■ **WHAT TO WORK ON**
After counting the lines below that hold the word "computer", reply with the count and nothing else.

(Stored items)
——

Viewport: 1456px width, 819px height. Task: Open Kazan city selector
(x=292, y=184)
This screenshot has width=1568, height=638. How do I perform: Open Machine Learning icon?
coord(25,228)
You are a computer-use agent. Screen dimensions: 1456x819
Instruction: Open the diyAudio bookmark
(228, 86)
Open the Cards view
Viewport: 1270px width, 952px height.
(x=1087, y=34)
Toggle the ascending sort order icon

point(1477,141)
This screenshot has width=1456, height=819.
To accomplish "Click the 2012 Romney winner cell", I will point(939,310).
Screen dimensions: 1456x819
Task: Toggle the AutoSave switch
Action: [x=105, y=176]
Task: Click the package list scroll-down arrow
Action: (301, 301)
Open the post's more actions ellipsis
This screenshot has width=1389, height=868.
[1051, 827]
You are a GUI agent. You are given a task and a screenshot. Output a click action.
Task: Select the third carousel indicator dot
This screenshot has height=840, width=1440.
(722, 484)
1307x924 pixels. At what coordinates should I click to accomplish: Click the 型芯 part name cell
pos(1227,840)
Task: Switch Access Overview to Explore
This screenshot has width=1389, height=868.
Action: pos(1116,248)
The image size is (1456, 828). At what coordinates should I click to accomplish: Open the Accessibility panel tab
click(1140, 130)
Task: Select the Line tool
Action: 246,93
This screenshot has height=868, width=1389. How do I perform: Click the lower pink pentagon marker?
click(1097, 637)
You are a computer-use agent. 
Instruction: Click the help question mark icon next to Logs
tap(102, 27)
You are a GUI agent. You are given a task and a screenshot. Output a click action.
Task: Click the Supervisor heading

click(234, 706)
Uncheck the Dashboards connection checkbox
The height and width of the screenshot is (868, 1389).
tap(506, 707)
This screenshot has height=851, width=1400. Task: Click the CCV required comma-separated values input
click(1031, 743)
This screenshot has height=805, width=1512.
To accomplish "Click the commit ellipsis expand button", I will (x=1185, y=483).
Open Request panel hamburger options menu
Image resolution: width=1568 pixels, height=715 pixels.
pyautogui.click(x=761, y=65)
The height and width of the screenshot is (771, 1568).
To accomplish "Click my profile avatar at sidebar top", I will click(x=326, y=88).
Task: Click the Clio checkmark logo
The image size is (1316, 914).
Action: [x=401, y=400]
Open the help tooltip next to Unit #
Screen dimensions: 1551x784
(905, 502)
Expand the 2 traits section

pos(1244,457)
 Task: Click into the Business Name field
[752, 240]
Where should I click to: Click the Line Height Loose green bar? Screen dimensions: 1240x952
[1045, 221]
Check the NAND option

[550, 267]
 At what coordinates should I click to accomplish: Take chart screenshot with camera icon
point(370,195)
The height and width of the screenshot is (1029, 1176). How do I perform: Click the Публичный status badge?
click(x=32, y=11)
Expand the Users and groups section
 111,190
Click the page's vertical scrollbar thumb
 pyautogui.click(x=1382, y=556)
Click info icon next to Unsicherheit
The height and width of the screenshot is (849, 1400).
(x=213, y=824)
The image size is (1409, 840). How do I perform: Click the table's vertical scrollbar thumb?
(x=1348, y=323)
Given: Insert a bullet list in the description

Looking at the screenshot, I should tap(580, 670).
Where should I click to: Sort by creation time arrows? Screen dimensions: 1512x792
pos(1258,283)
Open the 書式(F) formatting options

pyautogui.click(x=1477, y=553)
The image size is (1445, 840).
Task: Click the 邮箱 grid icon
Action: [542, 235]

——

■ **YOUR RESPONSE**
2